--- ENTRIES SHOWN ---

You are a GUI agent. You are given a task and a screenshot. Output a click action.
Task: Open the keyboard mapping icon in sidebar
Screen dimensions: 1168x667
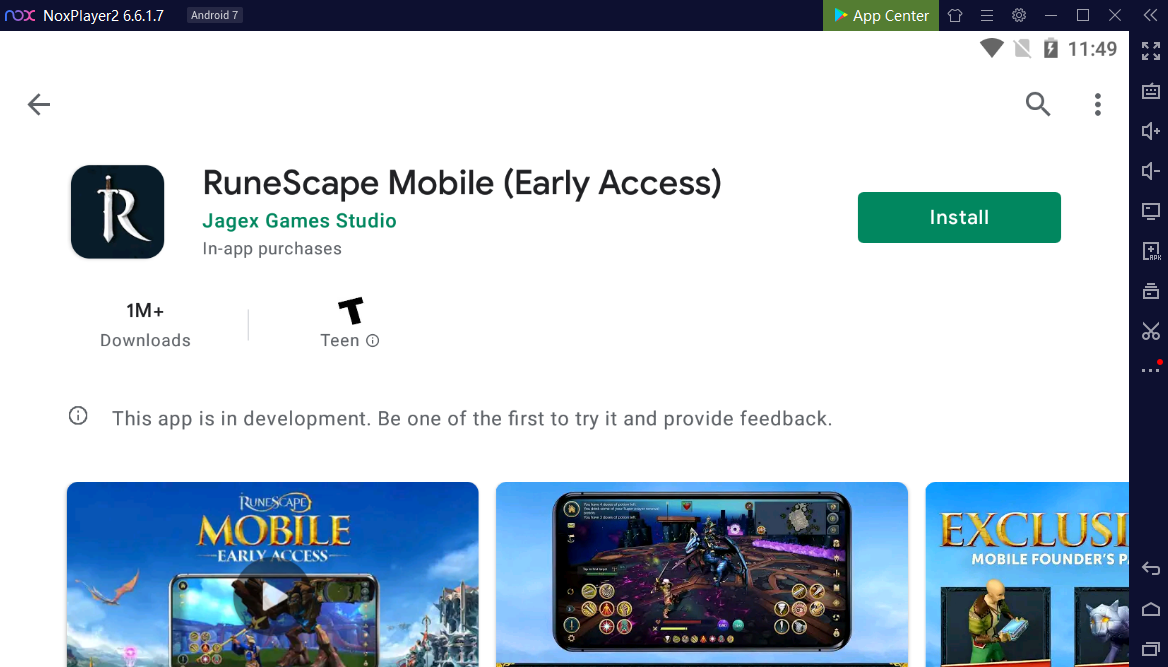click(x=1151, y=91)
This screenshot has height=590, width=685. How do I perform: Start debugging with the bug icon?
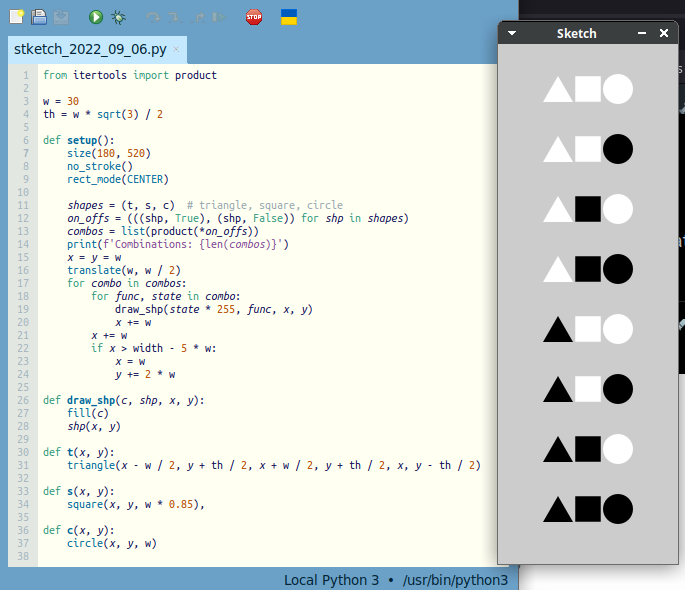coord(118,17)
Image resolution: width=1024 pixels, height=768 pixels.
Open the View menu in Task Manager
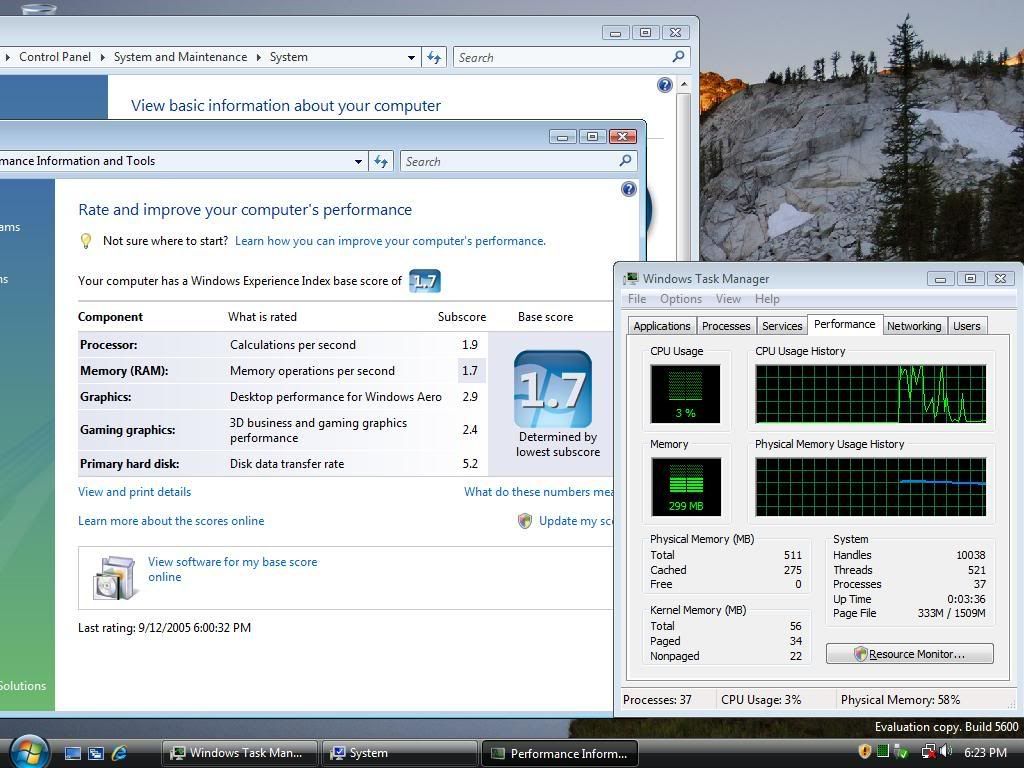pyautogui.click(x=728, y=299)

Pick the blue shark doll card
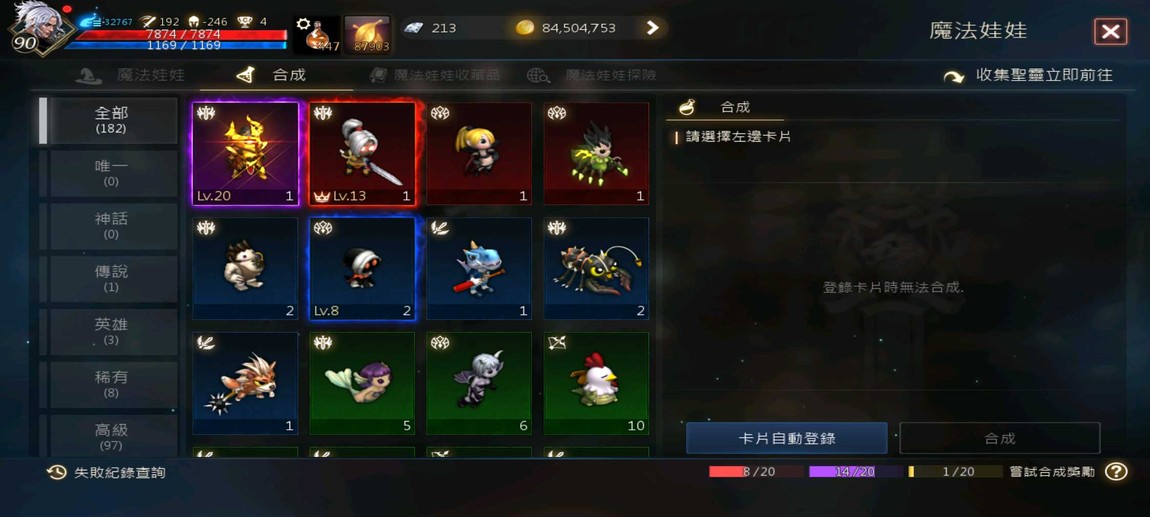[x=479, y=268]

---

### INSTRUCTIONS FOR THE TASK
Once the pictures are dropped, repeat the data above exactly.

### RESULT OF THIS TASK
You are a GUI agent. You are given a task and a screenshot. Output a click action.
Task: Open the keyboard mapping icon in sidebar
Screen dimensions: 1168x667
click(x=1151, y=91)
This screenshot has height=590, width=685. How do I perform: Start debugging with the bug icon?
coord(118,17)
Image resolution: width=1024 pixels, height=768 pixels.
Open the View menu in Task Manager
pyautogui.click(x=728, y=299)

Pick the blue shark doll card
[x=479, y=268]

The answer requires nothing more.